> _Supplied material_
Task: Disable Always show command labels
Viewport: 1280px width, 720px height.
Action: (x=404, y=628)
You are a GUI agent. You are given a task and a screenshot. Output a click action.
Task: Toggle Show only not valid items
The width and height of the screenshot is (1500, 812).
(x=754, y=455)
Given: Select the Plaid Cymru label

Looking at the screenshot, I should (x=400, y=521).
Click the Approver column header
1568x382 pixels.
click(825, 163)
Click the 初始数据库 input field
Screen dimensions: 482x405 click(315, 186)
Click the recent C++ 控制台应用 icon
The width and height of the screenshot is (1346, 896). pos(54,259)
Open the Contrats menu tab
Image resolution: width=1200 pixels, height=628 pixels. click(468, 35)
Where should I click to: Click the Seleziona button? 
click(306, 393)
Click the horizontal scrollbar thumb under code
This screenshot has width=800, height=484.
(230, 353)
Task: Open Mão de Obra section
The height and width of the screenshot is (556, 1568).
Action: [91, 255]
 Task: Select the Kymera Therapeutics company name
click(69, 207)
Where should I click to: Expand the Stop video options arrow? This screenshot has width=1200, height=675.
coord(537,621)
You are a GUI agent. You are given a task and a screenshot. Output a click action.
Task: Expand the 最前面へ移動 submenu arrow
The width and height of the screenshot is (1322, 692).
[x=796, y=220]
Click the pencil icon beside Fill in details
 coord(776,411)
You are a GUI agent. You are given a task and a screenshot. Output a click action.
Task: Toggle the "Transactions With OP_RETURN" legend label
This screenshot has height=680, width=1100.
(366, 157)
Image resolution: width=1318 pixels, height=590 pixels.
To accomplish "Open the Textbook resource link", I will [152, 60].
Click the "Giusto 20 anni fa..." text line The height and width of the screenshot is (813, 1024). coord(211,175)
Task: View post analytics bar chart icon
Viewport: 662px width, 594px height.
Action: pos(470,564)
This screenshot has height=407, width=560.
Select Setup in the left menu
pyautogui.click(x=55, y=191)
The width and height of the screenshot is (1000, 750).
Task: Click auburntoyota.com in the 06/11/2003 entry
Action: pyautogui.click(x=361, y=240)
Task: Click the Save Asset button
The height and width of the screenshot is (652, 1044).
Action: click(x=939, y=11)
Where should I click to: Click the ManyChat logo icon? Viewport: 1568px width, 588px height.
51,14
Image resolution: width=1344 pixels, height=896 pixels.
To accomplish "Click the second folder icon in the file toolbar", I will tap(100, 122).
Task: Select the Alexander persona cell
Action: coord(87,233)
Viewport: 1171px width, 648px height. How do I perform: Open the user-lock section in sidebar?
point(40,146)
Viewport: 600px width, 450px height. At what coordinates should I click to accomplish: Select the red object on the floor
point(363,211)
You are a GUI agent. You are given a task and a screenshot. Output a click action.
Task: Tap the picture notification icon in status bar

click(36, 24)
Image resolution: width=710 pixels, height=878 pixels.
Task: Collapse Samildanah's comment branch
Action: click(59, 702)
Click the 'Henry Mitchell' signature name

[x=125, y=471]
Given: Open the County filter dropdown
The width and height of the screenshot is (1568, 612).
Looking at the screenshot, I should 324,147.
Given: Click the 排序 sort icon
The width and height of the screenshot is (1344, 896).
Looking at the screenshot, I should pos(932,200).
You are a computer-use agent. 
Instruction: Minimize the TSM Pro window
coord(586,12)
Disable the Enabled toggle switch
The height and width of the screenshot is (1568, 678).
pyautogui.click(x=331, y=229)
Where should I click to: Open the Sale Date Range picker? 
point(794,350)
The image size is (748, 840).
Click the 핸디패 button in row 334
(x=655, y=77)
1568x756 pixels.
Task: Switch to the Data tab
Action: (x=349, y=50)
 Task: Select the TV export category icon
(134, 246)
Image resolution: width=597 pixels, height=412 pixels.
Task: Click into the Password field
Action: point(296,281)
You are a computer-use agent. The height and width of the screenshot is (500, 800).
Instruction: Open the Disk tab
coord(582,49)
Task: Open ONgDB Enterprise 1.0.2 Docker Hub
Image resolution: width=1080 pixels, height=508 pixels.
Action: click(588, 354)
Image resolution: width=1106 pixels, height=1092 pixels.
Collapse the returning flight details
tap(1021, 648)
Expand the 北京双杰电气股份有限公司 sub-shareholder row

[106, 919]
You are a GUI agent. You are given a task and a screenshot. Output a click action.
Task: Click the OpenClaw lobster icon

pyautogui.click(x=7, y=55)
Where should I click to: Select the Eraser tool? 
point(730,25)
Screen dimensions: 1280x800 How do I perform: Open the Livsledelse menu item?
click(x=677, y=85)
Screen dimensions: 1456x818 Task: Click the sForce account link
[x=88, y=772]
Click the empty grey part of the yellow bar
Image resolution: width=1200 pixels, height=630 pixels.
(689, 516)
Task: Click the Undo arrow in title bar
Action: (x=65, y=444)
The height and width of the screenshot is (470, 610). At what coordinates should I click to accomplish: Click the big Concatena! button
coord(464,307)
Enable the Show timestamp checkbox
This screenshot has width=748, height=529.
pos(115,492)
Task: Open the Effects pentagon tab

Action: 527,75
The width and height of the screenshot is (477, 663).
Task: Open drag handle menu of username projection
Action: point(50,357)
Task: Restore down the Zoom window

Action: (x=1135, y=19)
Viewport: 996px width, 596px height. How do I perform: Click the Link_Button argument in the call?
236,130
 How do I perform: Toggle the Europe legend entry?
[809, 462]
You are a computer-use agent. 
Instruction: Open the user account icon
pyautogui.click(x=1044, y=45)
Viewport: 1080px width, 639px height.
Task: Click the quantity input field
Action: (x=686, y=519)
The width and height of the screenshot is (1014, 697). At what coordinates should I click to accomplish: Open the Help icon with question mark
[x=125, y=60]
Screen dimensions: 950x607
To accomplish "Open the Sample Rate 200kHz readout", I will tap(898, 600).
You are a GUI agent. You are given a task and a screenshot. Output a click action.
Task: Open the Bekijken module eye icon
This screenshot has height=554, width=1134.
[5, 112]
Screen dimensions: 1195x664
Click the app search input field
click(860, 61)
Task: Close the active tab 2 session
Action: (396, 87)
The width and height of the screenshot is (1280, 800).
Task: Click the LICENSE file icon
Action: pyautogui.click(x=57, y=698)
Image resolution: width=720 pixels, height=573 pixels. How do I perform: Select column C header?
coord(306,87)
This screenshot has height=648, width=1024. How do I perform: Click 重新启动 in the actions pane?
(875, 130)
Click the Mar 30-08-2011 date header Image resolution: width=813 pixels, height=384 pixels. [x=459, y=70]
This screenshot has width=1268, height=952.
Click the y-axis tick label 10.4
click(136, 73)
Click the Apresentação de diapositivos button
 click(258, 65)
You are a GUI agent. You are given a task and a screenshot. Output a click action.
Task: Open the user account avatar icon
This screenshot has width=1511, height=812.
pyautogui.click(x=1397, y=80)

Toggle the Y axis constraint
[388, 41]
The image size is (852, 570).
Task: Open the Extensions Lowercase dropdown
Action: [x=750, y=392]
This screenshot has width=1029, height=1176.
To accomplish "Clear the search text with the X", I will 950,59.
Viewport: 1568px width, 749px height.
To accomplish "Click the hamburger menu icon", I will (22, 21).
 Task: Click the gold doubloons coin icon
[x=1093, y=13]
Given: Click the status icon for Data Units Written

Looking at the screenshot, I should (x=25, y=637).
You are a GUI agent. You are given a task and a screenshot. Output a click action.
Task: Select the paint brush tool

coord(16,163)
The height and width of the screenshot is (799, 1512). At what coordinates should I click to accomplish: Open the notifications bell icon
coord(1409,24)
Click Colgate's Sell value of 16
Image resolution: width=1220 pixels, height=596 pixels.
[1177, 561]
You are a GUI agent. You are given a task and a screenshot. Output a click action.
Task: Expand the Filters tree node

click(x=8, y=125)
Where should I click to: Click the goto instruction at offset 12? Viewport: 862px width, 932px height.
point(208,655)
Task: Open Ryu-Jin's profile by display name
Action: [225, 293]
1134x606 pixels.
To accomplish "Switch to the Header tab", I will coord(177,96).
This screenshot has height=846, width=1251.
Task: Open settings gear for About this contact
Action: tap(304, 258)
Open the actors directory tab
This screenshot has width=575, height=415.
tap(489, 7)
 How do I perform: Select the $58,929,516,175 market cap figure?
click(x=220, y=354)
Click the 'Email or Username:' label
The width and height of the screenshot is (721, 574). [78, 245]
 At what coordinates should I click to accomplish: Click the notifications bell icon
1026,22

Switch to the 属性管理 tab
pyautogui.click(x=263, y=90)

> _Task instructions_
Your answer should consist of the lines from the line with "Task: Select the paint brush tool" through the last line of the data, set down exactly, both included.

> _Output for this task_
Task: Select the paint brush tool

coord(16,163)
The height and width of the screenshot is (799, 1512). At what coordinates should I click to accomplish: Open the notifications bell icon
coord(1409,24)
Click Colgate's Sell value of 16
Image resolution: width=1220 pixels, height=596 pixels.
[1177, 561]
You are a GUI agent. You are given a task and a screenshot. Output a click action.
Task: Expand the Filters tree node

click(x=8, y=125)
Where should I click to: Click the goto instruction at offset 12? Viewport: 862px width, 932px height.
point(208,655)
Task: Open Ryu-Jin's profile by display name
Action: [225, 293]
1134x606 pixels.
To accomplish "Switch to the Header tab", I will coord(177,96).
This screenshot has height=846, width=1251.
Task: Open settings gear for About this contact
Action: tap(304, 258)
Open the actors directory tab
This screenshot has width=575, height=415.
tap(489, 7)
 How do I perform: Select the $58,929,516,175 market cap figure?
click(x=220, y=354)
Click the 'Email or Username:' label
The width and height of the screenshot is (721, 574). [78, 245]
 At what coordinates should I click to accomplish: Click the notifications bell icon
1026,22

Switch to the 属性管理 tab
pyautogui.click(x=263, y=90)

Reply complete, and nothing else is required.